Flagstaff, AZ – Earth Note: Kaibab Paintbrush
North of the Grand Canyon, the Kaibab Plateau is a world unto itself. It rises from desert on all sides to 9,000 feet, where you can find both deep conifer forest and open meadows. This island in the sky hosts a number of unusual species.
The rare Kaibab form of the Abert Squirrel is perhaps the best known. But several unique plants grow there too. Among them is the namesake Kaibab paintbrush, also known by the common name Indian paintbrush.

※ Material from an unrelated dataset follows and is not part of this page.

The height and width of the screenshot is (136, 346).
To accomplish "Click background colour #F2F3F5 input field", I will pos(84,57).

Southwesterners know paintbrush as a bright scarlet or red explosion of blooms. But the Kaibab version has its own colors: pale cream to yellow to salmon. It blooms in summer with the monsoon rains, and hummingbirds help pollinate it. Like its relatives, the Kaibab paintbrush is a semi-parasite, living on nutrients provided by the roots of meadow grasses.

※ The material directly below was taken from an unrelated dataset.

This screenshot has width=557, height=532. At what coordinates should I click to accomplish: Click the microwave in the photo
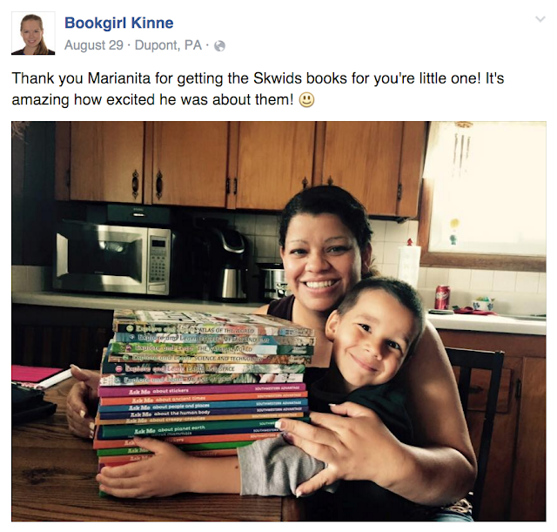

The Kaibab paintbrush's world distribution consists of about 10 square miles in De Motte Park. Ecologist John Spence, in a project with U.S. Fish and Wildlife Service and the Arboretum at Flagstaff, has been monitoring the plant since 2006. He estimates there are about 10,000 plants in all.
That may sound like a lot. But with such a small range and restricted habitat, the Kaibab paintbrush has become one of the species the region's botanists worry about in the face of continued drought and global warming. As a result, Spence and others plan to keep a close eye on the plants to see how they fare in an uncertain future.